Hydrogen production and metabolic flux analysis of metabolically engineered Escherichia coli strains

Abstract

Escherichia coli can produce H-2 from glucose via formate hydrogen lyase (FHL). In order to improve the H-2 production rate and yield, metabolically engineered E. coli strains, which included pathway alterations in their H-2 production and central carbon metabolism, were developed and characterized by batch experiments and metabolic flux analysis. Deletion of hycA, a negative regulator for FHL, resulted in twofold increase of FHL activity.

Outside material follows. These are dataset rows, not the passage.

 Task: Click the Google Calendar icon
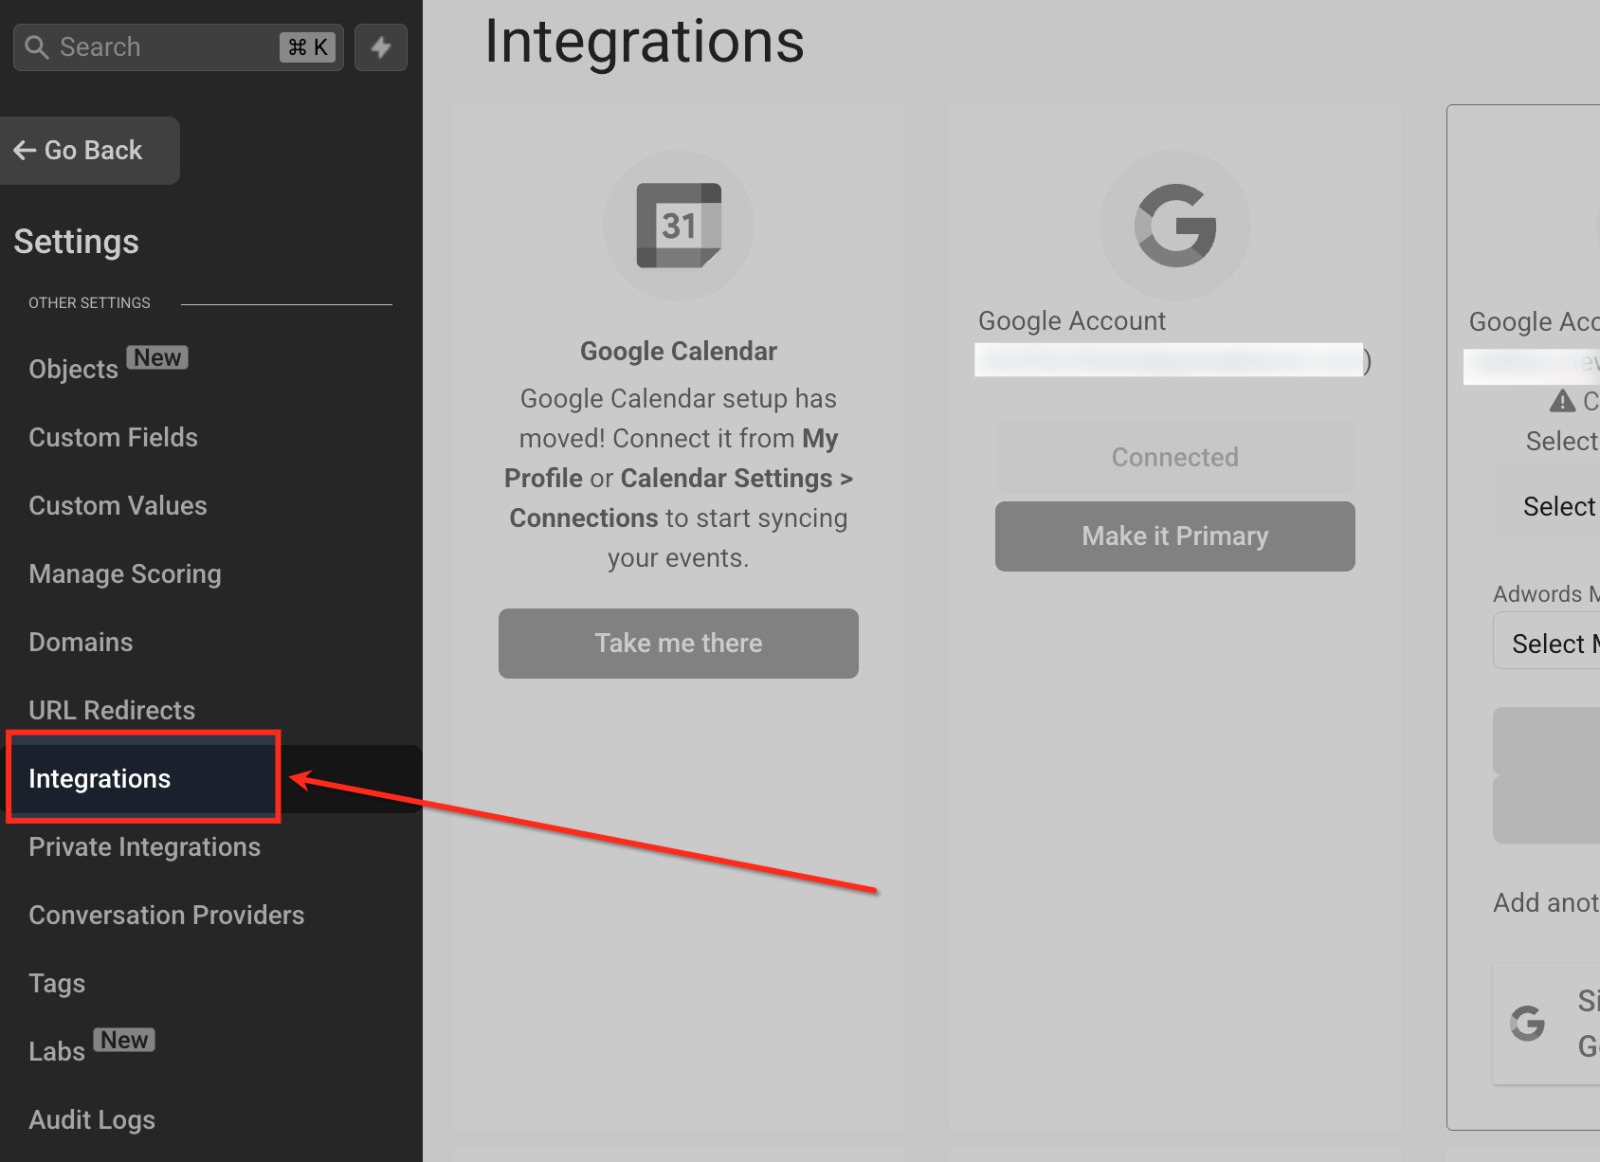tap(678, 226)
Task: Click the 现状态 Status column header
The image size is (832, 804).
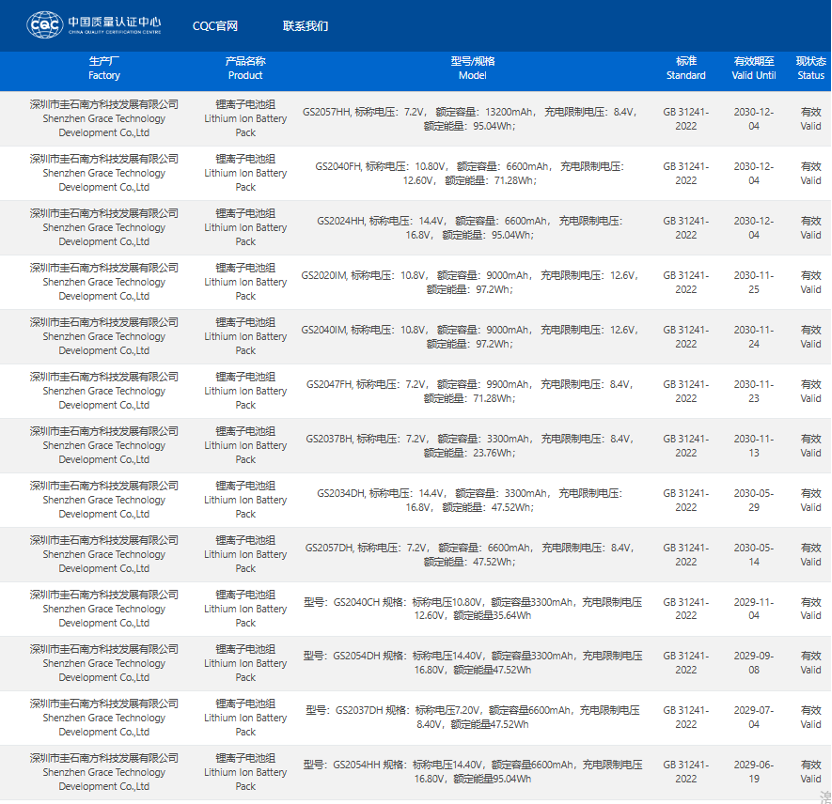Action: coord(811,68)
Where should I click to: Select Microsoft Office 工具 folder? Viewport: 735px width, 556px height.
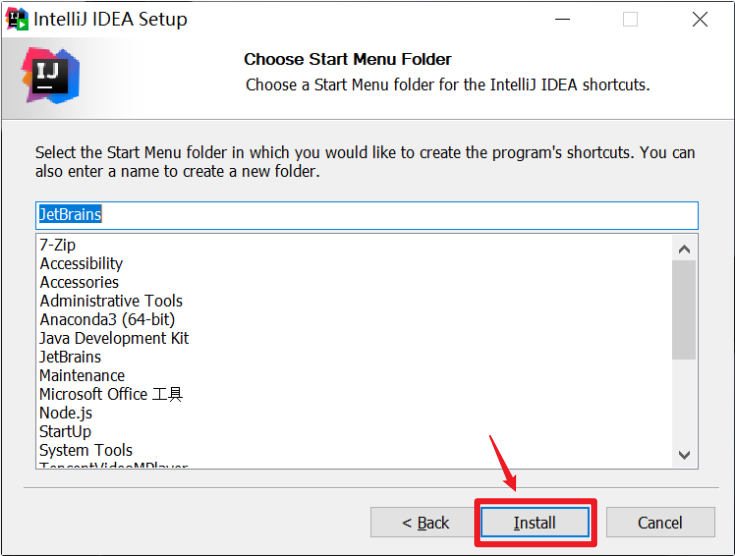[111, 394]
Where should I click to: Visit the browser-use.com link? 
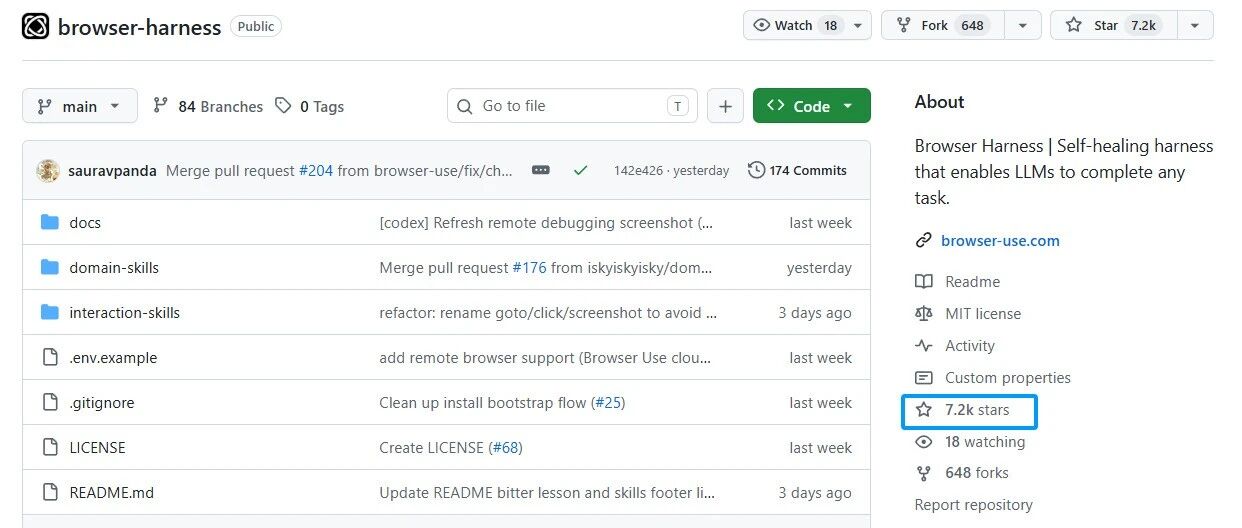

Deletion of two uptake hydrogenases (1 (hya) and hydrogenase 2 (hyb)) increased H-2 production yield from 1.20 mol/mol glucose to 1.48 mol/mol glucose. Deletion of lactate dehydrogenase (ldhA) and fumarate reductase (frdAB) further improved the H-2 yield; 1.80 mol/mol glucose under high H-2 pressure or 2.11 mol/mol glucose under reduced H-2 pressure. Several batch experiments at varying concentrations of glucose (2.5-10 g/L) and yeast extract (0.3 or 3.0 g/L) were conducted for the strain containing all these genetic alternations, and their carbon and energy balances were analyzed. The metabolic flux analysis revealed that deletion of ldhA and frdAB directed most of the carbons from glucose to the glycolytic pathway leading to H-2 production by FHL, not to the pentose phosphate pathway.